This week the ACLU released a disturbing report documenting the permanent enshrinement of the Bush/Cheney definition of the Unitary Executive by the Obama administration. With the tacit acceptance of the Democratic Congress, the balance of power continues to shift heavily to the executive branch. While distressing, the report is unsurprising as it became clear in the first few weeks of the new administration that Obama’s campaign rhetoric of rolling back the Bush/Cheney power grab was just that – empty campaign rhetoric.
The ACLU report “Establishing a New Normal” is summarized here, and the full report linked here [PDF]. The report assesses the record of the first 18 months of the Obama administration across several civil rights categories and is well worth the read.
Excerpted here – a few ACLU report
“…the administration has fought to keep secret hundreds of records relating to the Bush administration’s rendition, detention, and interrogation policies. To take just a few of many possible examples, it has fought to keep secret a directive in which President Bush authorized the CIA to establish secret prisons overseas; the Combatant Status Review Transcripts in which former CIA prisoners describe the abuse they suffered in the CIA’s secret prisons… the administration has also fought to withhold information about prisoners held at Bagram Air Base in Afghanistan. Indeed, the Obama administration has released less information about prisoners held at Bagram Air Base than the Bush administration released about prisoners held at Guantánamo.”
TORTURE AND ACCOUNTABILITY
“The truth is that the Obama administration has gradually become an obstacle to accountability for torture. It is not simply that, as discussed above, the administration has fought to keep secret some of the documents that would allow the public to better understand how the torture program was conceived, developed, and implemented. It has also sought to extinguish lawsuits brought by torture survivors—denying them recognition as victims, compensation for their injuries, and even the opportunity to present their cases.”

● **WHAT IS ASKED**:
**a)** According to the post on the ACLU report, what do lawsuits brought by torture survivors seek, which the administration's efforts would deny them? List each item.
**b)** In the post on the ACLU report, what span of the Obama administration's record does the report assess?
**c)** Reproduce the passage of the post on the ACLU report between "The ACLU report" and "worth the read.", inclusive.
The data that comes next is from an unrelated source.

● **MATERIAL PROVIDED**:
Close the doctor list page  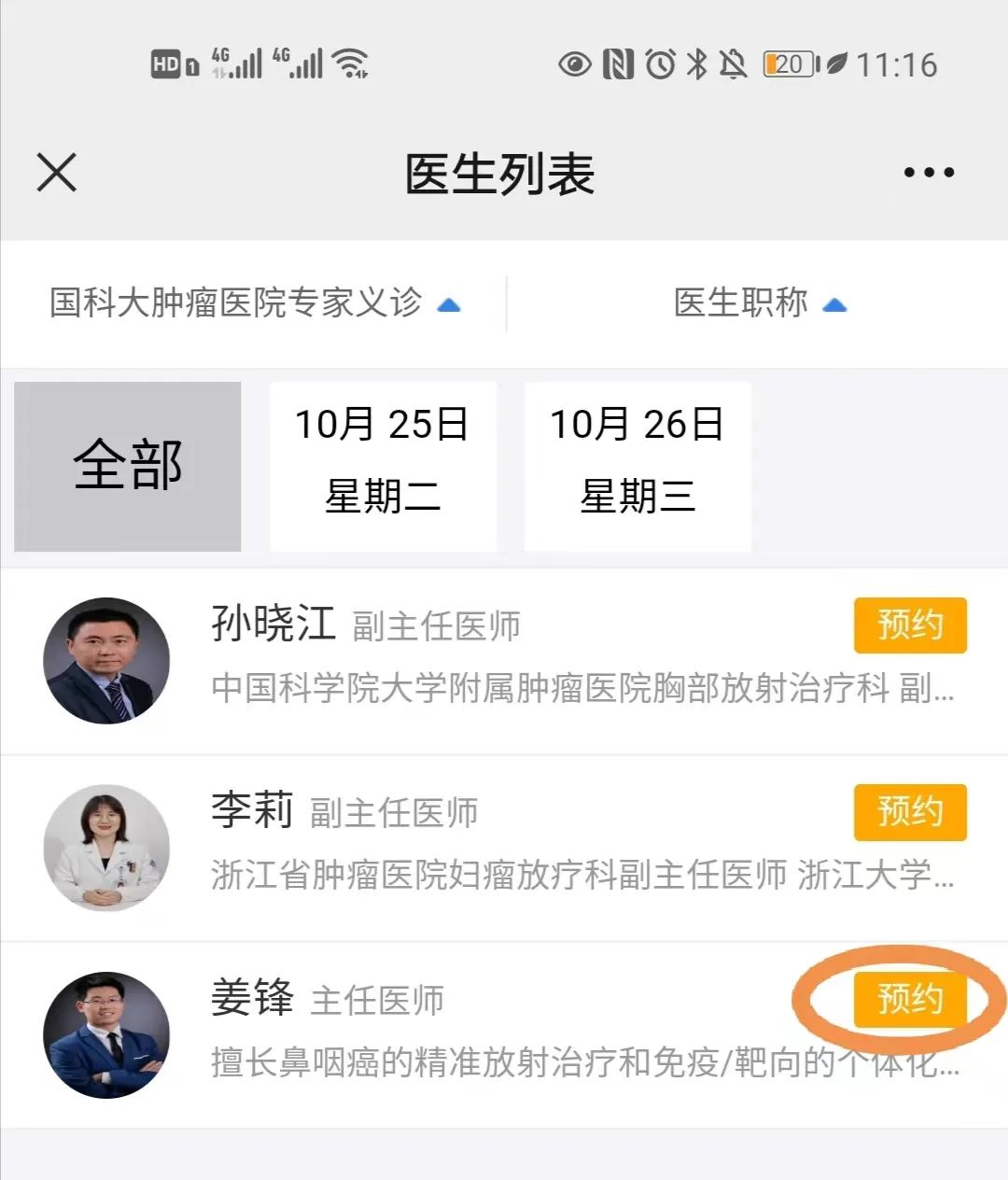pyautogui.click(x=57, y=173)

● **ANSWER LIST**:
**a)**
- Recognition as victims
- Compensation for their injuries
- The opportunity to present their cases

**b)** The first 18 months of the administration.

**c)**
The ACLU report “Establishing a New Normal” is summarized here, and the full report linked here [PDF]. The report assesses the record of the first 18 months of the Obama administration across several civil rights categories and is well worth the read.